# The problems today compared to the 1980s



## Brendan Burgess (22 Apr 2011)

I have heard people say "but the problems in the 1980s were worse and we recovered from them". I think it would be useful to compile a comparison of the figures for both periods. 

Dan O'Brien has an excellent article in today's Irish Times on the topic

[broken link removed]

Anyone volunteer to compile a factual comparison?


----------



## Guest105 (22 Apr 2011)

I am sure there was another thread relating to this subject some time back.

I think there was far more poverty during the 1980's, interest rates were huge and emigration far higher than it is today. There was little or no personal debt.


----------



## Brendan Burgess (22 Apr 2011)

Thanks Cashier - hadn't occurred to me to look. 

Is the current session worse than the 1980s?

As this forum is about Key Data and not about debate, what I am looking for here is the comparative data.


----------



## dontaskme (23 Apr 2011)

One big difference is participation of women in the workplace. A lot of economic growth in the 1990s was fuelled by women entering and returning to the workplace. Businessweek had an interesting article on how male participation in the workplace in the US is the lowest since the 1930s. The participation rate goes down in a recession and usually does not bounce back afterward to the same level.

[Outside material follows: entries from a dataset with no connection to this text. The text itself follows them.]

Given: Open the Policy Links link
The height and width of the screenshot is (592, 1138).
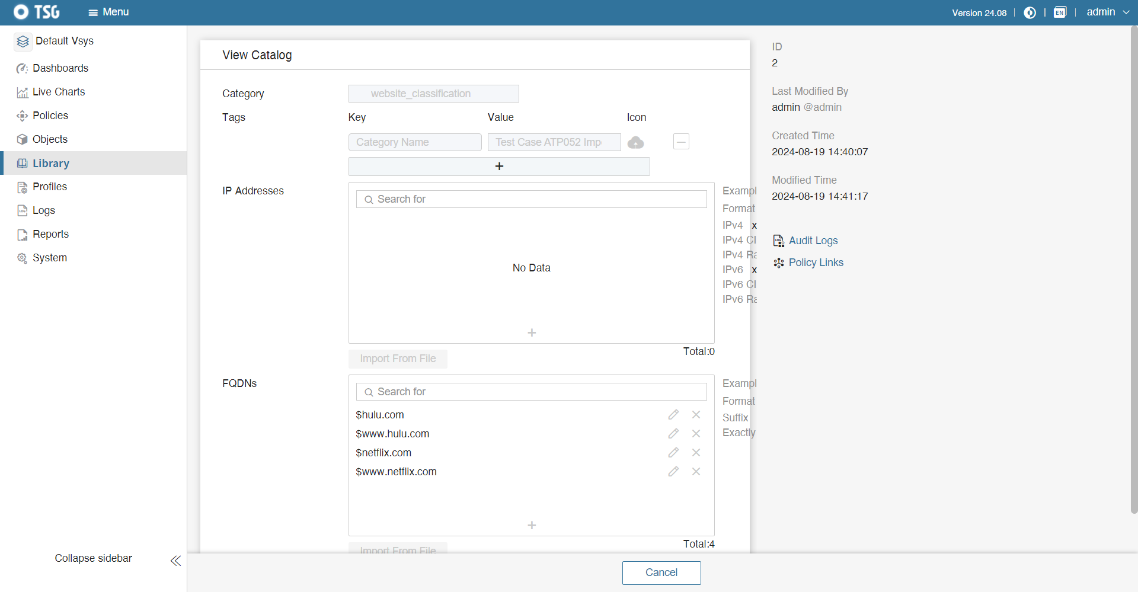Looking at the screenshot, I should [x=816, y=263].
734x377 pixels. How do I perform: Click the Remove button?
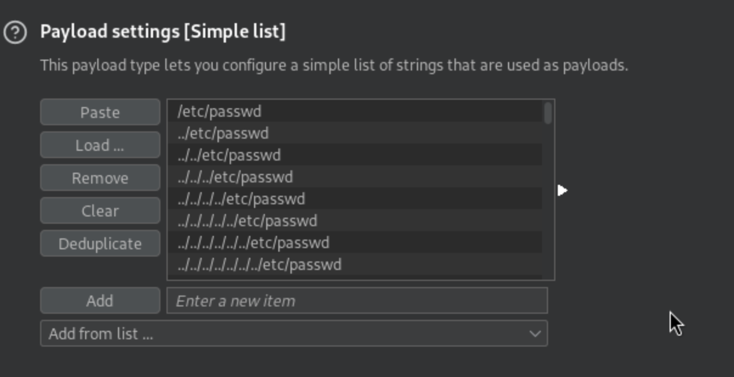click(100, 178)
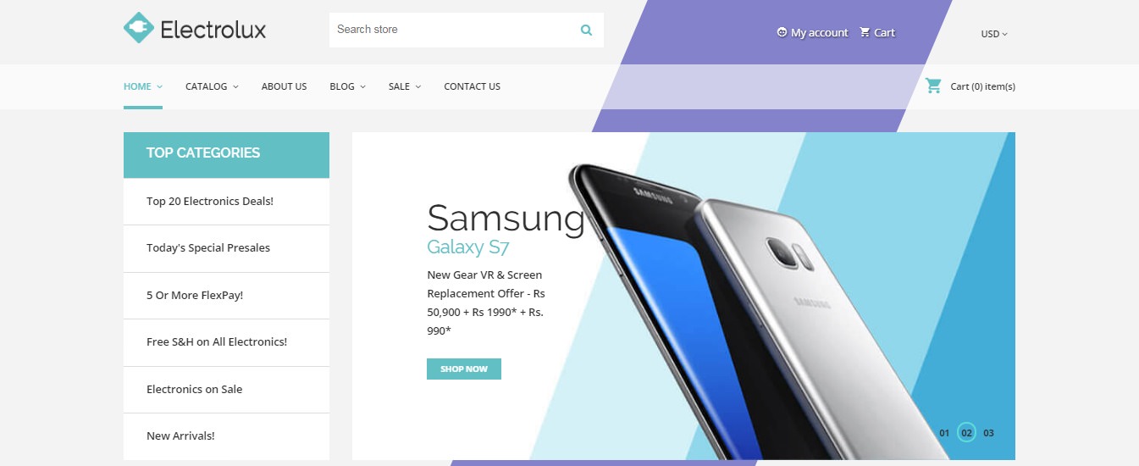
Task: Click the small cart icon beside the Cart link
Action: [x=865, y=32]
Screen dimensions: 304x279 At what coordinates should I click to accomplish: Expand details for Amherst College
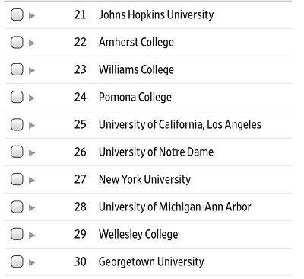click(x=32, y=43)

The demographics were different as well. The birth rate declined from 1979 to the  90s and has been more or less constant for a while now so there are proportionately fewer younger people who are the marginal work force i.e. if the economy is booming, they get the new jobs, if it's in recession they're on the dole queue or the boat. So emigration is probably affecting fewer families.


----------



## Brendan Burgess (14 Dec 2011)

Marc Westlake has written a [broken link removed] on this important topic.



> In this brief review of the 20th Century, we consider current events in the context of Global history and conclude that our perception of how bad things are today is probably being excessively influenced by the media to the extent that on average many of us view current conditions to be far worse than they really and certainly are not unprecedented in modern human history.


----------



## DrMoriarty (14 Dec 2011)

For context/comparison, or for those who like their "chart porn", some interesting stats I saw on BBC's _Newsnight _last night: http://www.bbc.co.uk/news/in-pictures-16090055


----------